■ **WHAT THE TASK ASKS**
Copy the records exactly, every one of them.

■ **PROVIDED RECORDS**
..............................
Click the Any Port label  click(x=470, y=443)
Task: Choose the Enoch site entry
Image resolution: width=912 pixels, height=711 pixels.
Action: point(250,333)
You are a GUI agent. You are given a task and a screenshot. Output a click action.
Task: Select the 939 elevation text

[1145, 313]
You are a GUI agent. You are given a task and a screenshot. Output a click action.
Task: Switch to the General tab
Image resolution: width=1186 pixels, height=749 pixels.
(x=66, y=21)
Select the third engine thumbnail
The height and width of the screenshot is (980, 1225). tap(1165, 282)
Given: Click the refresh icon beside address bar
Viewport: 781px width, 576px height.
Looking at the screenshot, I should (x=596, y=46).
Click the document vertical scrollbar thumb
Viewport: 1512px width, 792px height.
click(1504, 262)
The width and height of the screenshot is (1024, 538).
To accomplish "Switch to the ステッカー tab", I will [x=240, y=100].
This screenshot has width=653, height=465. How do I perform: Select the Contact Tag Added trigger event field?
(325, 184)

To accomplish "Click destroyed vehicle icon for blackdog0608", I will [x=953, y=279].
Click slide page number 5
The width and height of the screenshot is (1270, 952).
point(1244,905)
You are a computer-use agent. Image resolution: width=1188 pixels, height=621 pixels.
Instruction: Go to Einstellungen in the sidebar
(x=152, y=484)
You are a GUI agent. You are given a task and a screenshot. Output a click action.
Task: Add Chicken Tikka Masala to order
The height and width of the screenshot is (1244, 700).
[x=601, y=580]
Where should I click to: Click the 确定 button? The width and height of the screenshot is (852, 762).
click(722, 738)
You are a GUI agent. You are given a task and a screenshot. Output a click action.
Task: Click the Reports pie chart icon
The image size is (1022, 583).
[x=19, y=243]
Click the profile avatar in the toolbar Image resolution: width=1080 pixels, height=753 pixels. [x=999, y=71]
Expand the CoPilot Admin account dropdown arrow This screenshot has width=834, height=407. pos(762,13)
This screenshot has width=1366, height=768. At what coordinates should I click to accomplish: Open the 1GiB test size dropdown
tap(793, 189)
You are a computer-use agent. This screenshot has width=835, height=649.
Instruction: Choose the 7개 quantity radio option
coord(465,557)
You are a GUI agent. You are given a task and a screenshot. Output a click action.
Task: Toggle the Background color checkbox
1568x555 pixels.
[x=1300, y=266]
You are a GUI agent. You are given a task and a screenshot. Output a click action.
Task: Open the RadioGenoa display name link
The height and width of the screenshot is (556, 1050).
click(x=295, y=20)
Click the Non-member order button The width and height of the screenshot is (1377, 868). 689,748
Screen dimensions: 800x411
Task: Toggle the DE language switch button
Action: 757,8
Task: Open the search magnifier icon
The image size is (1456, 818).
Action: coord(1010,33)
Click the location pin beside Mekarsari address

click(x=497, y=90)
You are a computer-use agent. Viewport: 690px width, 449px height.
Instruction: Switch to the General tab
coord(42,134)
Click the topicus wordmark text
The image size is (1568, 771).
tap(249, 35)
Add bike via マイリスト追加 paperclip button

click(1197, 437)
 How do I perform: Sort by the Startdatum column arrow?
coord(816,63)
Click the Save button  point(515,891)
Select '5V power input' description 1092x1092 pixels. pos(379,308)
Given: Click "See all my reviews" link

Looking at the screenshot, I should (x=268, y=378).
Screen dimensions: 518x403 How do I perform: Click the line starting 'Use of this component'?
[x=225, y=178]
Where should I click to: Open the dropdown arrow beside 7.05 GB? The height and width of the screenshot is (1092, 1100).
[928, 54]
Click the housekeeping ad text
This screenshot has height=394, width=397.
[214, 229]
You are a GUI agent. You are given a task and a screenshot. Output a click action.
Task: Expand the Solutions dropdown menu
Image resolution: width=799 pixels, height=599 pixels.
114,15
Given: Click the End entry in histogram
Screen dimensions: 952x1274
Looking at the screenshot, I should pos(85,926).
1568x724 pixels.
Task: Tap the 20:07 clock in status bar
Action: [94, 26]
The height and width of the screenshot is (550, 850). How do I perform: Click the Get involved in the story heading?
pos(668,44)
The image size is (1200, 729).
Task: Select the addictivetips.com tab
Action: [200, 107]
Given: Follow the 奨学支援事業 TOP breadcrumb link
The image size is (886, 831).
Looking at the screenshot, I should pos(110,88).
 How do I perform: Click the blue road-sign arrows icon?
..............................
■ **RESPONSE BOX**
Click the Any Port label  click(x=470, y=443)
Task: Choose the Enoch site entry
Image resolution: width=912 pixels, height=711 pixels.
Action: point(250,333)
You are a GUI agent. You are given a task and a screenshot. Output a click action.
Task: Select the 939 elevation text

[1145, 313]
You are a GUI agent. You are given a task and a screenshot. Output a click action.
Task: Switch to the General tab
Image resolution: width=1186 pixels, height=749 pixels.
(x=66, y=21)
Select the third engine thumbnail
The height and width of the screenshot is (980, 1225). tap(1165, 282)
Given: Click the refresh icon beside address bar
Viewport: 781px width, 576px height.
Looking at the screenshot, I should (x=596, y=46).
Click the document vertical scrollbar thumb
Viewport: 1512px width, 792px height.
click(1504, 262)
The width and height of the screenshot is (1024, 538).
To accomplish "Switch to the ステッカー tab", I will [x=240, y=100].
This screenshot has width=653, height=465. How do I perform: Select the Contact Tag Added trigger event field?
(325, 184)

To accomplish "Click destroyed vehicle icon for blackdog0608", I will [x=953, y=279].
Click slide page number 5
The width and height of the screenshot is (1270, 952).
point(1244,905)
You are a computer-use agent. Image resolution: width=1188 pixels, height=621 pixels.
Instruction: Go to Einstellungen in the sidebar
(x=152, y=484)
You are a GUI agent. You are given a task and a screenshot. Output a click action.
Task: Add Chicken Tikka Masala to order
The height and width of the screenshot is (1244, 700).
[x=601, y=580]
Where should I click to: Click the 确定 button? The width and height of the screenshot is (852, 762).
click(722, 738)
You are a GUI agent. You are given a task and a screenshot. Output a click action.
Task: Click the Reports pie chart icon
The image size is (1022, 583).
[x=19, y=243]
Click the profile avatar in the toolbar Image resolution: width=1080 pixels, height=753 pixels. [x=999, y=71]
Expand the CoPilot Admin account dropdown arrow This screenshot has width=834, height=407. pos(762,13)
This screenshot has width=1366, height=768. At what coordinates should I click to accomplish: Open the 1GiB test size dropdown
tap(793, 189)
You are a computer-use agent. This screenshot has width=835, height=649.
Instruction: Choose the 7개 quantity radio option
coord(465,557)
You are a GUI agent. You are given a task and a screenshot. Output a click action.
Task: Toggle the Background color checkbox
1568x555 pixels.
[x=1300, y=266]
You are a GUI agent. You are given a task and a screenshot. Output a click action.
Task: Open the RadioGenoa display name link
The height and width of the screenshot is (556, 1050).
click(x=295, y=20)
Click the Non-member order button The width and height of the screenshot is (1377, 868). 689,748
Screen dimensions: 800x411
Task: Toggle the DE language switch button
Action: 757,8
Task: Open the search magnifier icon
The image size is (1456, 818).
Action: coord(1010,33)
Click the location pin beside Mekarsari address

click(x=497, y=90)
You are a computer-use agent. Viewport: 690px width, 449px height.
Instruction: Switch to the General tab
coord(42,134)
Click the topicus wordmark text
The image size is (1568, 771).
tap(249, 35)
Add bike via マイリスト追加 paperclip button

click(1197, 437)
 How do I perform: Sort by the Startdatum column arrow?
coord(816,63)
Click the Save button  point(515,891)
Select '5V power input' description 1092x1092 pixels. pos(379,308)
Given: Click "See all my reviews" link

Looking at the screenshot, I should (x=268, y=378).
Screen dimensions: 518x403 How do I perform: Click the line starting 'Use of this component'?
[x=225, y=178]
Where should I click to: Open the dropdown arrow beside 7.05 GB? The height and width of the screenshot is (1092, 1100).
[928, 54]
Click the housekeeping ad text
This screenshot has height=394, width=397.
[214, 229]
You are a GUI agent. You are given a task and a screenshot. Output a click action.
Task: Expand the Solutions dropdown menu
Image resolution: width=799 pixels, height=599 pixels.
114,15
Given: Click the End entry in histogram
Screen dimensions: 952x1274
Looking at the screenshot, I should pos(85,926).
1568x724 pixels.
Task: Tap the 20:07 clock in status bar
Action: [94, 26]
The height and width of the screenshot is (550, 850). How do I perform: Click the Get involved in the story heading?
pos(668,44)
The image size is (1200, 729).
Task: Select the addictivetips.com tab
Action: [200, 107]
Given: Follow the 奨学支援事業 TOP breadcrumb link
The image size is (886, 831).
Looking at the screenshot, I should pos(110,88).
 How do I perform: Click the blue road-sign arrows icon?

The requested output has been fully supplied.